--- Input data ---

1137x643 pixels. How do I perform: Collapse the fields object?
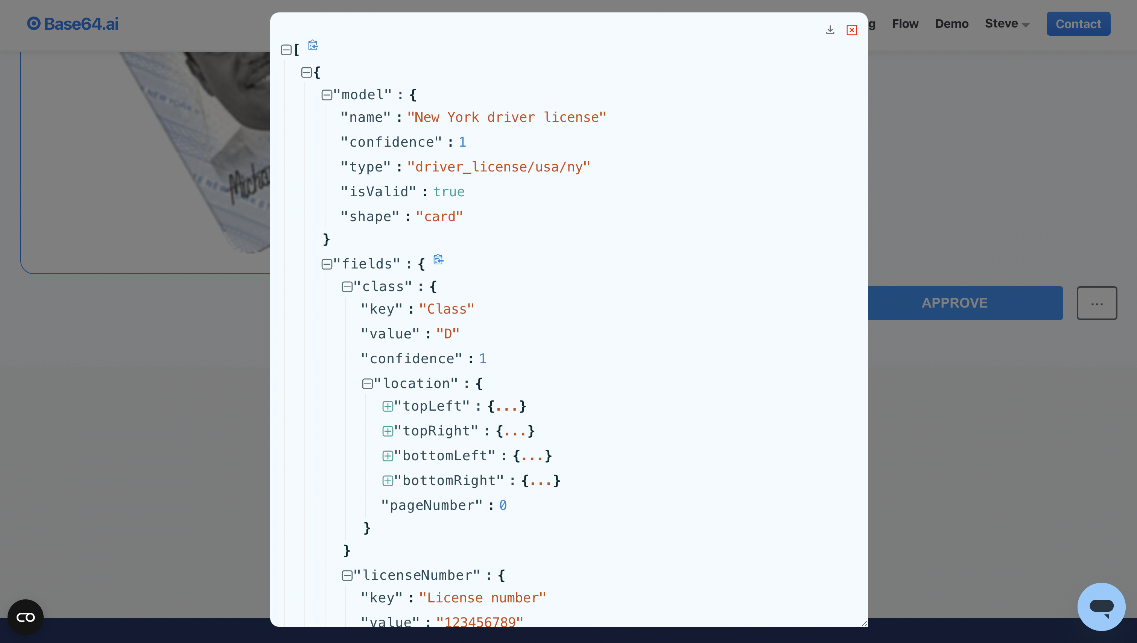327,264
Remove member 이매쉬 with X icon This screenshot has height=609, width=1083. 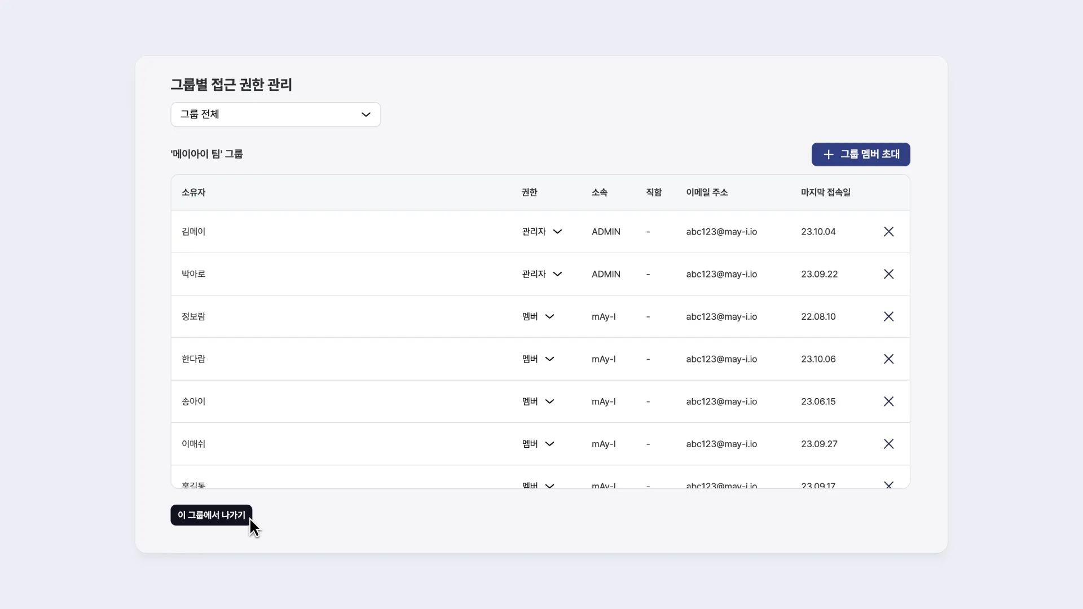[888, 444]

---
--- Input data ---

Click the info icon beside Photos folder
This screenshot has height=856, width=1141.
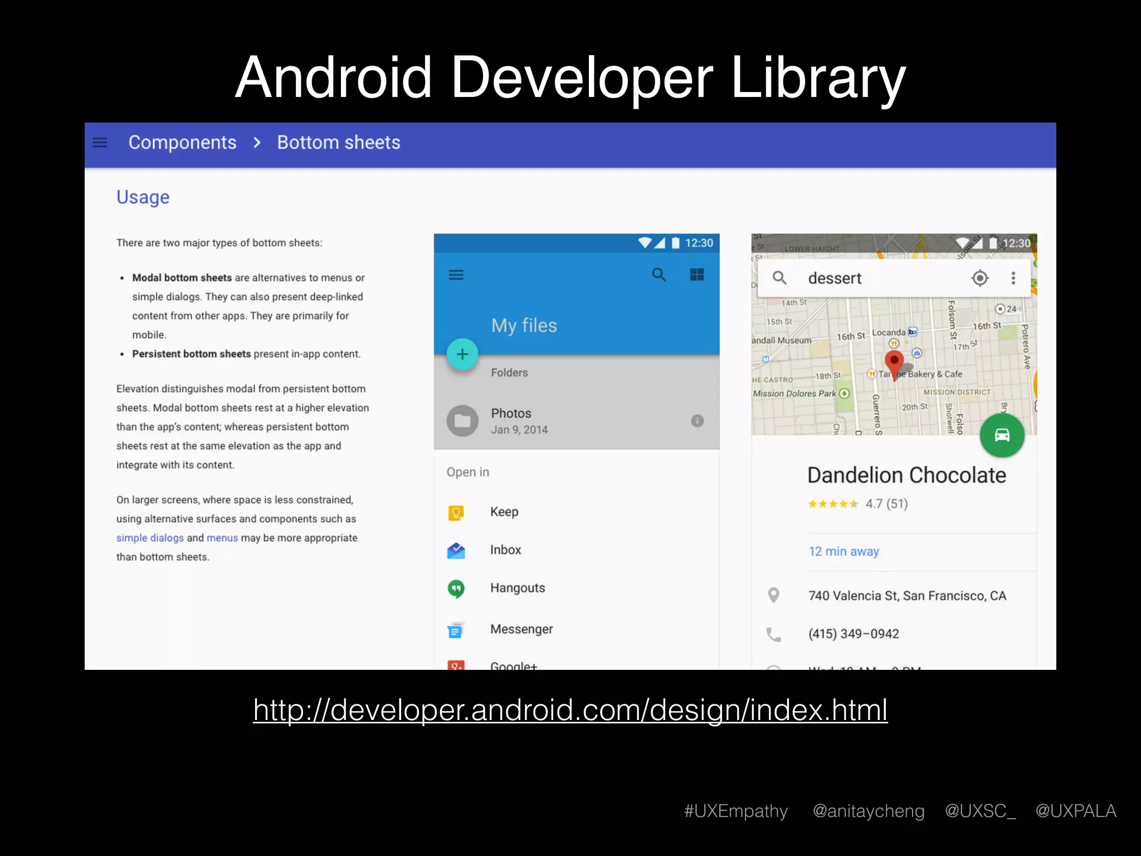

---

Task instructions — Please copy the lines in the records above between the one holding "Click the info icon beside Photos folder" and the one holding "This screenshot has height=856, width=1141.", inclusive, exactly and with no other line.

Result for this task —
Click the info icon beside Photos folder
This screenshot has height=856, width=1141.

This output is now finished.